Le deuxième moyen est la taxation. Elle fonctionne à moindre coût et on reçoit un double dividende : si l'on fait une taxe carbone, et qu'en compensation on baisse les charges sur les revenus du travail, non seulement on fait baisser les émissions de dioxyde de carbone, mais on crée des emplois.
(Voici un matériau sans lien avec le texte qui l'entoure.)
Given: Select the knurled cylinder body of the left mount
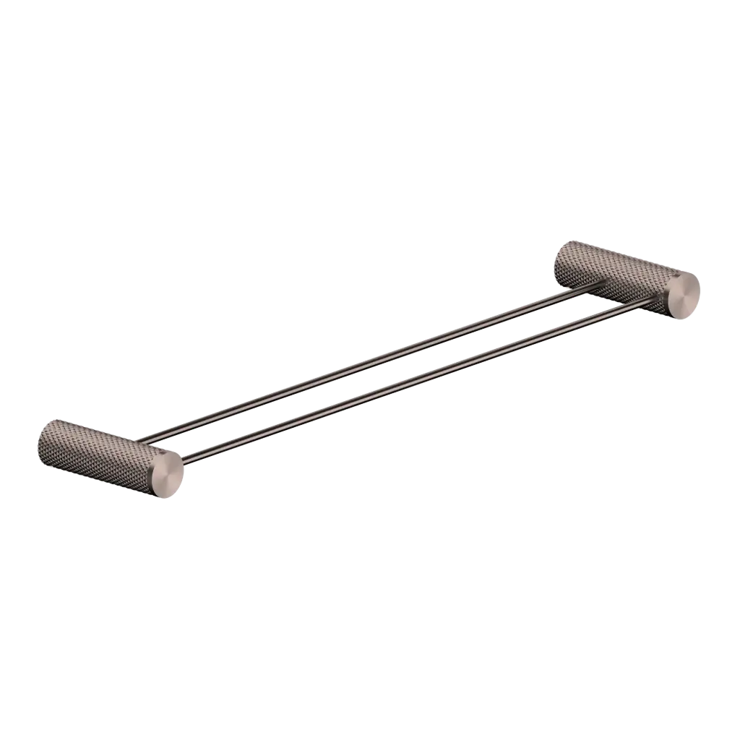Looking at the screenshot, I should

La limite de la taxation des polluants atmosphériques est sa moindre efficacité par rapport à la réglementation.
Le troisième moyen, le plus sophistiqué, -mais en pratique à titre personnel je doute qu'il soit le meilleur est le marché de droits à polluer. Les avantages sont les mêmes que pour la taxation et l'efficacité peut être grande, ainsi cela a très bien fonctionné aux Etats-Unis pour faire baisser le taux de dioxyde de soufre ; mais il est très difficile d'élaborer un marché de droits à polluer efficace : il faut une architecture juridique stable, des sanctions crédibles, une architecture complexe et fluide, tous éléments qui n'ont pas été réunis dans le marché de droits à polluer concernant le CO2 dans l'UE.
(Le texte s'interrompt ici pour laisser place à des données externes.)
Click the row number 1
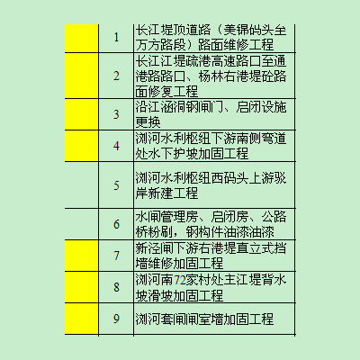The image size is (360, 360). tap(116, 38)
La protection de la qualité de l'air est par ailleurs encore insuffisante y compris en Europe. La concentration en dioxyde d'azote a baissé bien moins rapidement que celle en dioxyde de soufre, en bonne partie en raison du taux de diésélisation du parc automobile européen et français en particulier. En Chine, le principal problème est les particules fines issues du charbon.
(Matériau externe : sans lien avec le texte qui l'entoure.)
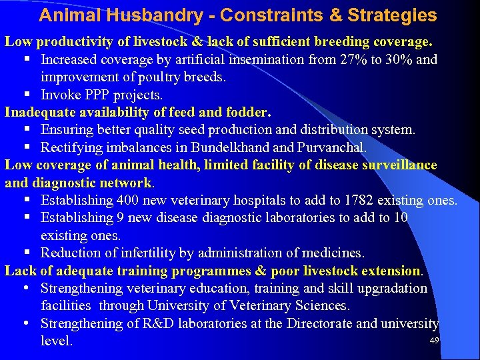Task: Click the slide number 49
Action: tap(434, 341)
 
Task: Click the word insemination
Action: tap(267, 59)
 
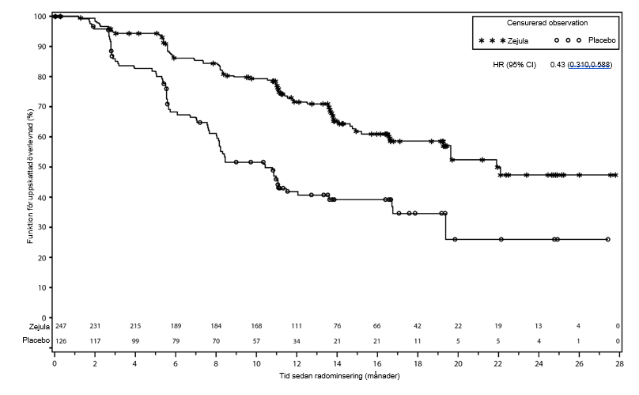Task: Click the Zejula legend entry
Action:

Les services et les produits nouveaux qui répondent au problème de la pollution de l'air : dans notre livre, nous avons également développé une description de la filière des agents privés qui s'en occupent. En particulier la dépollution de l'air est un facteur de l'efficacité énergétique des bâtiments.
M. Thomas Kerting. - On assiste aujourd'hui à une forte transition énergétique des bâtiments. Le problème est que l'étanchéité thermique peut mettre à mal la qualité de l'air intérieur et donc la santé des occupants. Mais on sait aujourd'hui traiter l'air vicié, que l'on garde à la bonne température, pour le réinjecter dans le bâtiment avec des gains énergétiques et une meilleure qualité de l'air.
M. Frédéric Gonand. - Un filtre à air permet, en effet, de limiter la concentration en particules fines, bien mieux que la ventilation par apport d'air extérieur lui-même pollué. Cela permet de diminuer la consommation énergétique et l'effet d'un air plus pur sur la productivité du travail est très significatif : 3 à 8 % selon l'INVS.
M. Thomas Kerting. - Une bonne qualité de l'air dans l'entreprise peut se traduire par un tiers d'arrêts maladie en moins.
M. Frédéric Gonand. - Or un filtre à air dans une centrale à convection coûte 9 000 euros, ce qui est très peu au regard des gains. Le retour sur investissement est donc aussi rentable pour les agents privés, ce qui est important pour que le modèle économique fonctionne à long terme.
Par ailleurs, il ne s'agit pas de se défausser sur les collectivités territoriales mais celles-ci peuvent faire beaucoup : par l'organisation des transports urbains, par une tarification urbaine, par des limites de vitesse, des zones à émissions faibles (à Berlin, par exemple), des restrictions de circulation comme à Mexico. Enfin, en termes d'urbanisme : la tendance est, en France, depuis les années 1970, à la rurbanisation qui cause l'émission de beaucoup de CO2 ; la tendance actuelle est donc plutôt à des centres villes compacts. Toute une réflexion se développe autour de la création de couloirs d'air, d'espaces urbains au sommet des bâtiments de grande hauteur, etc.
M. Jean-François Husson, président. - Je donne la parole à M. Thomas Kerting.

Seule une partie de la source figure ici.